Valuation Adjustments¶

Credit derivatives pricing in practice requires valuation adjustments that go beyond idealized default models. These adjustments reflect counterparty risk, funding costs, and collateralization.

Motivation for adjustments¶

Classical pricing assumes: - default-free counterparties, - frictionless funding, - perfect collateralization.

Real markets violate these assumptions.

Credit Valuation Adjustment (CVA)¶

CVA accounts for counterparty default risk:

\[ \text{CVA} = \mathbb{E}[\text{Exposure} \times \text{Loss Given Default}]. \]

It reduces the value of a derivative due to counterparty credit risk.

Other XVA components¶

Common adjustments include: - DVA: own default risk, - FVA: funding costs, - MVA: margin valuation adjustment.

Together, these are known as XVA.

Interaction with CDS pricing¶

For CDS: - counterparty risk affects premium valuation, - collateral agreements mitigate but do not eliminate XVA, - standardized CDS reduce some complexity.

Key takeaways¶

Valuation adjustments are essential for realistic pricing.
CVA, DVA, and FVA materially affect values.
Modern pricing integrates XVA into credit models.

Exercises¶

Exercise 1. A bank enters a 5-year interest rate swap with a counterparty whose 5-year CDS spread is 200 bp and recovery rate is $R = 40\%$. The expected positive exposure (EPE) of the swap is estimated at $5 million. Using the simplified unilateral CVA formula

\[ \text{CVA} \approx (1 - R) \times \text{Spread} \times \text{EPE} \times T \]

compute the approximate CVA. Explain why this adjustment reduces the swap's value to the bank.

§ Written instruction 1
In the passage on valuation adjustments, write out the part starting at "For CDS: - counterparty" and ending at "materially affect values.", switching "realistic" to "accurate".

§ Dataset records
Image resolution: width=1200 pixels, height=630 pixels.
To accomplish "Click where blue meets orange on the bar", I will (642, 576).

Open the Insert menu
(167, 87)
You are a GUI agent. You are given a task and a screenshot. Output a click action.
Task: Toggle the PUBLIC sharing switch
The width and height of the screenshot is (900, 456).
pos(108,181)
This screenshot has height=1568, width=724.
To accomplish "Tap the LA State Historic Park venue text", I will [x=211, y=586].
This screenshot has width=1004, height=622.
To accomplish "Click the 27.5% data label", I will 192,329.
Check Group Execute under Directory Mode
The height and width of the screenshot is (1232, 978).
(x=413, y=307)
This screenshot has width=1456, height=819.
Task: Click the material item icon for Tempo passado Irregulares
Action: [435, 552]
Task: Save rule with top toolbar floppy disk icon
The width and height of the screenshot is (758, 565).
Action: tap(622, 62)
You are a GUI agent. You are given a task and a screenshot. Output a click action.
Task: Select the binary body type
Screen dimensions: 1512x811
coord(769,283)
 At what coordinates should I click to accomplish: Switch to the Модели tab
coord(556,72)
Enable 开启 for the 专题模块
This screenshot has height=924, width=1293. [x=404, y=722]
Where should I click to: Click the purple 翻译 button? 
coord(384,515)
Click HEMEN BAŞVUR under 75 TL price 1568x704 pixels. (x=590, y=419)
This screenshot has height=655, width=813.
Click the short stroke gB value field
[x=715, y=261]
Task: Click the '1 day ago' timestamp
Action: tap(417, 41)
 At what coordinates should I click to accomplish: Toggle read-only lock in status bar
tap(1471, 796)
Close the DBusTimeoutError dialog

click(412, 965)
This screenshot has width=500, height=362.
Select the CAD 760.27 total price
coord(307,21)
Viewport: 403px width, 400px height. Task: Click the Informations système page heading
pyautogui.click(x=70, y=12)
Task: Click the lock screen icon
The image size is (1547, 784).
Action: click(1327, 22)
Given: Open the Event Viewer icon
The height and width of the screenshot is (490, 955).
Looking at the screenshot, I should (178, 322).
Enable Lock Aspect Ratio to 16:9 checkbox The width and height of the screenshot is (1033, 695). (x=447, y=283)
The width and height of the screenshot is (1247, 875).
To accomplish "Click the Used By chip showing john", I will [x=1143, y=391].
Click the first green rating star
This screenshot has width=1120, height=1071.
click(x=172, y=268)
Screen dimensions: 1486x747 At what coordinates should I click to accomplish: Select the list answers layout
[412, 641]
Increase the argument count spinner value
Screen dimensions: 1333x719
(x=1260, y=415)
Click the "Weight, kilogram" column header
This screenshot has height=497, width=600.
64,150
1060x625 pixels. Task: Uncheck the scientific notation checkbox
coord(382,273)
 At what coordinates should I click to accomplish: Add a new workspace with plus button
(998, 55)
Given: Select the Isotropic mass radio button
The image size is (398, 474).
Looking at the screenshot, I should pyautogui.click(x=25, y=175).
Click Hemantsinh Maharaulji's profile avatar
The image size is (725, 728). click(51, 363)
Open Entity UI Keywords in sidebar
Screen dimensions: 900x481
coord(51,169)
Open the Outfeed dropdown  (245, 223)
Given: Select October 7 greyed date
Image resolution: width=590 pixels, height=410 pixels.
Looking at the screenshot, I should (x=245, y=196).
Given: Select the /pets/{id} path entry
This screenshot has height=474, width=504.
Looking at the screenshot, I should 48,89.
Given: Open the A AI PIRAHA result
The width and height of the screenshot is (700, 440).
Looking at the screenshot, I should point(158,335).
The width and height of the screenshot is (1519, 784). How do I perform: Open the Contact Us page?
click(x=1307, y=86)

§ Written instruction 2
Turn the entries, starting at the line that contains "This screenshot has height=1568, width=724." and ending at the line that contains "Enable Lock Aspect", into a numbered list and leave out any blank lines.

§ Worked solution 1
For CDS: - counterparty risk affects premium valuation, - collateral agreements mitigate but do not eliminate XVA, - standardized CDS reduce some complexity.

Key takeaways¶

Valuation adjustments are essential for accurate pricing.
CVA, DVA, and FVA materially affect values.

§ Worked solution 2
1. This screenshot has height=1568, width=724.
2. To accomplish "Tap the LA State Historic Park venue text", I will [x=211, y=586].
3. This screenshot has width=1004, height=622.
4. To accomplish "Click the 27.5% data label", I will 192,329.
5. Check Group Execute under Directory Mode
6. The height and width of the screenshot is (1232, 978).
7. (x=413, y=307)
8. This screenshot has width=1456, height=819.
9. Task: Click the material item icon for Tempo passado Irregulares
10. Action: [435, 552]
11. Task: Save rule with top toolbar floppy disk icon
12. The width and height of the screenshot is (758, 565).
13. Action: tap(622, 62)
14. You are a GUI agent. You are given a task and a screenshot. Output a click action.
15. Task: Select the binary body type
16. Screen dimensions: 1512x811
17. coord(769,283)
18.  At what coordinates should I click to accomplish: Switch to the Модели tab
19. coord(556,72)
20. Enable 开启 for the 专题模块
21. This screenshot has height=924, width=1293. [x=404, y=722]
22. Where should I click to: Click the purple 翻译 button? 
23. coord(384,515)
24. Click HEMEN BAŞVUR under 75 TL price 1568x704 pixels. (x=590, y=419)
25. This screenshot has height=655, width=813.
26. Click the short stroke gB value field
27. [x=715, y=261]
28. Task: Click the '1 day ago' timestamp
29. Action: tap(417, 41)
30.  At what coordinates should I click to accomplish: Toggle read-only lock in status bar
31. tap(1471, 796)
32. Close the DBusTimeoutError dialog
33. click(412, 965)
34. This screenshot has width=500, height=362.
35. Select the CAD 760.27 total price
36. coord(307,21)
37. Viewport: 403px width, 400px height. Task: Click the Informations système page heading
38. pyautogui.click(x=70, y=12)
39. Task: Click the lock screen icon
40. The image size is (1547, 784).
41. Action: click(1327, 22)
42. Given: Open the Event Viewer icon
43. The height and width of the screenshot is (490, 955).
44. Looking at the screenshot, I should (178, 322).
45. Enable Lock Aspect Ratio to 16:9 checkbox The width and height of the screenshot is (1033, 695). (x=447, y=283)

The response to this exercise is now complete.